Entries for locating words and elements
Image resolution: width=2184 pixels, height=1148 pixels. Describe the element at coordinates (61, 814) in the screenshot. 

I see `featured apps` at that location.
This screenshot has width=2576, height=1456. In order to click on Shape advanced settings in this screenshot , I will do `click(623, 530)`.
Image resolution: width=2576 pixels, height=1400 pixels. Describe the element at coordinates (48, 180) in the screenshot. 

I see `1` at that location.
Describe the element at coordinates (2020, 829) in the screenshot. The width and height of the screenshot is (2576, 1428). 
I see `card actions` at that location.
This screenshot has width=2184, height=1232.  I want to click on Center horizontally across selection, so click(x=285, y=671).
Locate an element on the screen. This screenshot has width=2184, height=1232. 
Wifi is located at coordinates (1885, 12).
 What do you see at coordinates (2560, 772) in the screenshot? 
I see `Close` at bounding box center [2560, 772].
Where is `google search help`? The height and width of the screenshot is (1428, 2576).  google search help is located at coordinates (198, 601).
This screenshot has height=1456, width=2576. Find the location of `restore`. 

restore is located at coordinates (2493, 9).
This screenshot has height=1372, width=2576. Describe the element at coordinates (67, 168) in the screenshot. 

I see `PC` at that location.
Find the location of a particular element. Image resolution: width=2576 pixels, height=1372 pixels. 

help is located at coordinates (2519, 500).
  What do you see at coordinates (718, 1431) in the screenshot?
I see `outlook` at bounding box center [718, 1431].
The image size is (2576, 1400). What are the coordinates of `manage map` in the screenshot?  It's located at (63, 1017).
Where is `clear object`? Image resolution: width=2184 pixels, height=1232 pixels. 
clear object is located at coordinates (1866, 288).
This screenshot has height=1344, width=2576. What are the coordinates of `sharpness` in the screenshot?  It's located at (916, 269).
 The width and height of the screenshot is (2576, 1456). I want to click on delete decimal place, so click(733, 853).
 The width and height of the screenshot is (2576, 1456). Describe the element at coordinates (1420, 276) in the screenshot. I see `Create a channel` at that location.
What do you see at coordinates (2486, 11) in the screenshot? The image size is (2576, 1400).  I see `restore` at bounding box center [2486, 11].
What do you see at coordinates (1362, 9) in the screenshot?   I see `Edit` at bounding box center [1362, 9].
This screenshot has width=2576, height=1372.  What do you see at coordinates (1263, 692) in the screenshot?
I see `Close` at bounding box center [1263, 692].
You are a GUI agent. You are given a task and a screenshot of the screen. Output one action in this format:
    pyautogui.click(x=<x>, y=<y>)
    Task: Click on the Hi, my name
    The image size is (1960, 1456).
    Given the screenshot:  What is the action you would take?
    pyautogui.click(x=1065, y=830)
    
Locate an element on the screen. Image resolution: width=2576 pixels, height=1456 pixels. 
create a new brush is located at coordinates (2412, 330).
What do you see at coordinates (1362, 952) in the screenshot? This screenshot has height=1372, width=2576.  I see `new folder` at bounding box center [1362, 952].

Your task
Convert the lines above into a JSON list of strings, one string per line, and leave out the blank lines.

Final result
[
  "Image resolution: width=2184 pixels, height=1148 pixels. Describe the element at coordinates (61, 814) in the screenshot. ",
  "I see `featured apps` at that location.",
  "This screenshot has width=2576, height=1456. In order to click on Shape advanced settings in this screenshot , I will do `click(623, 530)`.",
  "Image resolution: width=2576 pixels, height=1400 pixels. Describe the element at coordinates (48, 180) in the screenshot. ",
  "I see `1` at that location.",
  "Describe the element at coordinates (2020, 829) in the screenshot. The width and height of the screenshot is (2576, 1428). ",
  "I see `card actions` at that location.",
  "This screenshot has width=2184, height=1232.  I want to click on Center horizontally across selection, so click(x=285, y=671).",
  "Locate an element on the screen. This screenshot has width=2184, height=1232. ",
  "Wifi is located at coordinates (1885, 12).",
  " What do you see at coordinates (2560, 772) in the screenshot? ",
  "I see `Close` at bounding box center [2560, 772].",
  "Where is `google search help`? The height and width of the screenshot is (1428, 2576).  google search help is located at coordinates (198, 601).",
  "This screenshot has height=1456, width=2576. Find the location of `restore`. ",
  "restore is located at coordinates (2493, 9).",
  "This screenshot has height=1372, width=2576. Describe the element at coordinates (67, 168) in the screenshot. ",
  "I see `PC` at that location.",
  "Find the location of a particular element. Image resolution: width=2576 pixels, height=1372 pixels. ",
  "help is located at coordinates (2519, 500).",
  "  What do you see at coordinates (718, 1431) in the screenshot?",
  "I see `outlook` at bounding box center [718, 1431].",
  "The image size is (2576, 1400). What are the coordinates of `manage map` in the screenshot?  It's located at (63, 1017).",
  "Where is `clear object`? Image resolution: width=2184 pixels, height=1232 pixels. ",
  "clear object is located at coordinates (1866, 288).",
  "This screenshot has height=1344, width=2576. What are the coordinates of `sharpness` in the screenshot?  It's located at (916, 269).",
  " The width and height of the screenshot is (2576, 1456). I want to click on delete decimal place, so click(733, 853).",
  " The width and height of the screenshot is (2576, 1456). Describe the element at coordinates (1420, 276) in the screenshot. I see `Create a channel` at that location.",
  "What do you see at coordinates (2486, 11) in the screenshot? The image size is (2576, 1400).  I see `restore` at bounding box center [2486, 11].",
  "What do you see at coordinates (1362, 9) in the screenshot?   I see `Edit` at bounding box center [1362, 9].",
  "This screenshot has width=2576, height=1372.  What do you see at coordinates (1263, 692) in the screenshot?",
  "I see `Close` at bounding box center [1263, 692].",
  "You are a GUI agent. You are given a task and a screenshot of the screen. Output one action in this format:",
  "    pyautogui.click(x=<x>, y=<y>)",
  "    Task: Click on the Hi, my name",
  "    The image size is (1960, 1456).",
  "    Given the screenshot:  What is the action you would take?",
  "    pyautogui.click(x=1065, y=830)",
  "Locate an element on the screen. Image resolution: width=2576 pixels, height=1456 pixels. ",
  "create a new brush is located at coordinates (2412, 330).",
  "What do you see at coordinates (1362, 952) in the screenshot? This screenshot has height=1372, width=2576.  I see `new folder` at bounding box center [1362, 952]."
]